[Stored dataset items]
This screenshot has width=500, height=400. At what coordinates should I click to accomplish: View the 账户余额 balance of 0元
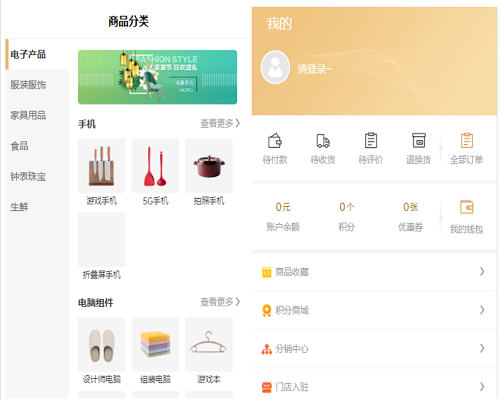coord(283,217)
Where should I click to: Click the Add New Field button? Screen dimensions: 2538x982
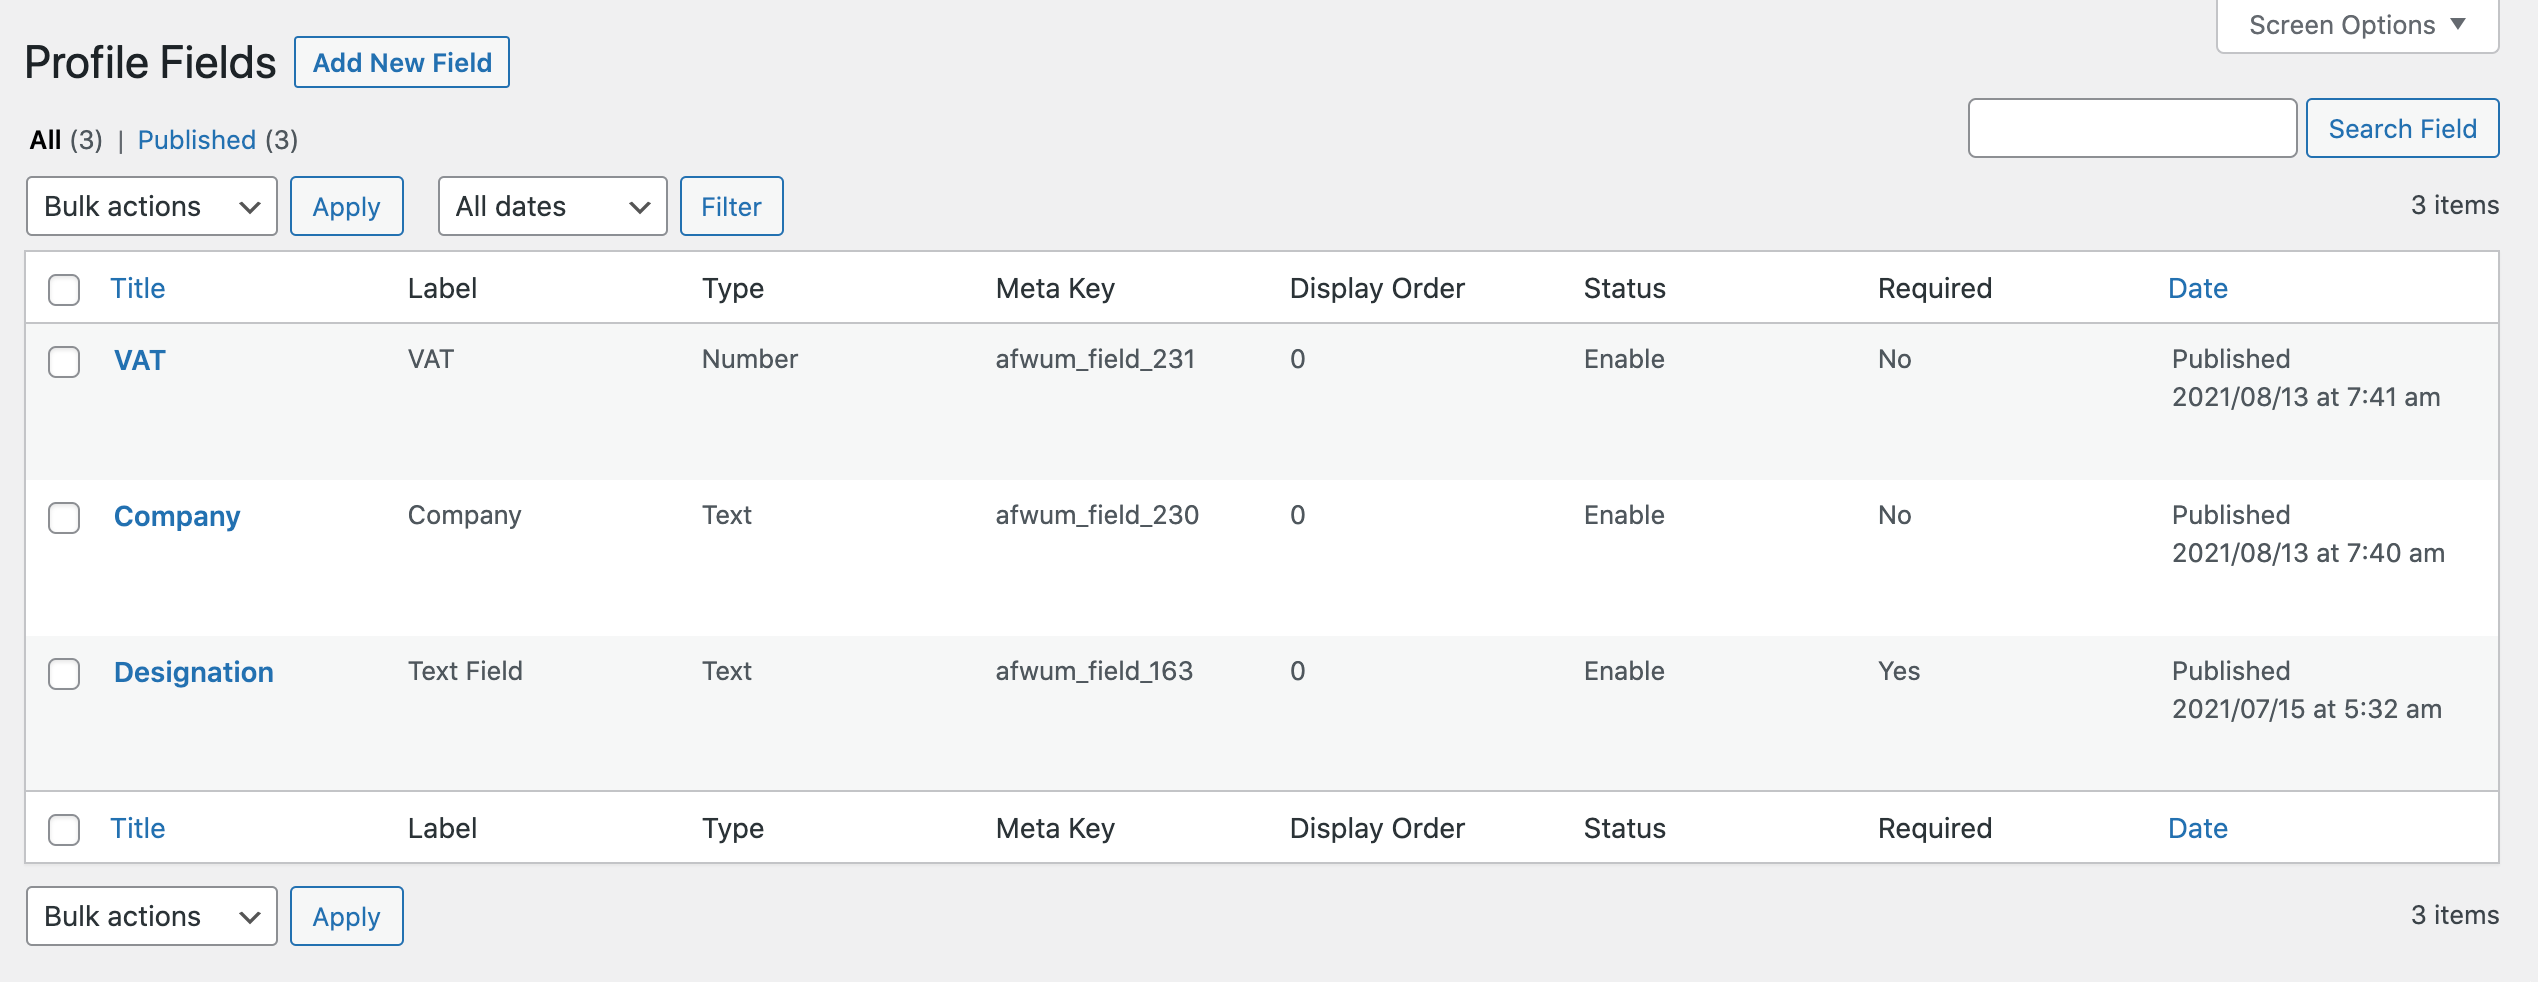[401, 62]
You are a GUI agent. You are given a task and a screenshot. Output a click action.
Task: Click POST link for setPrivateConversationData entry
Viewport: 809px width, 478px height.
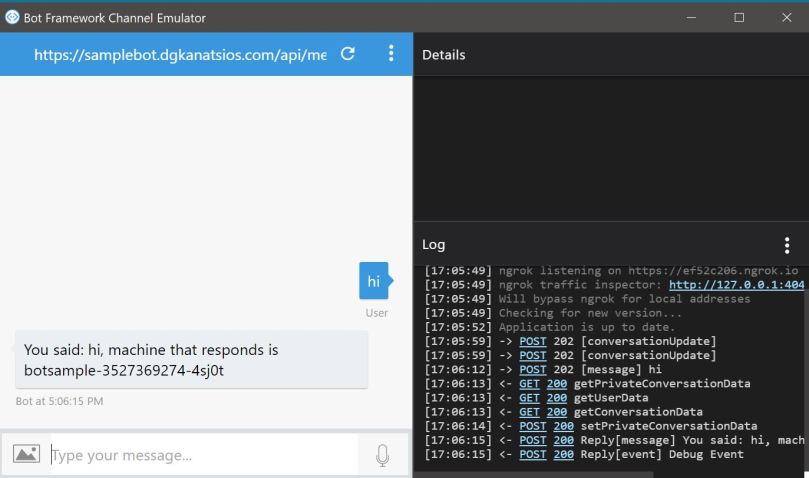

* [Task details] Edit the listing lines from the one containing "You are a GUI" through the end of the listing, both included, so that "POST" becomes "GET" and nothing else changes, and give back only those lines without the pictures.

* [Reply to the task]
You are a GUI agent. You are given a task and a screenshot. Output a click action.
Task: Click GET link for setPrivateConversationData entry
Viewport: 809px width, 478px height.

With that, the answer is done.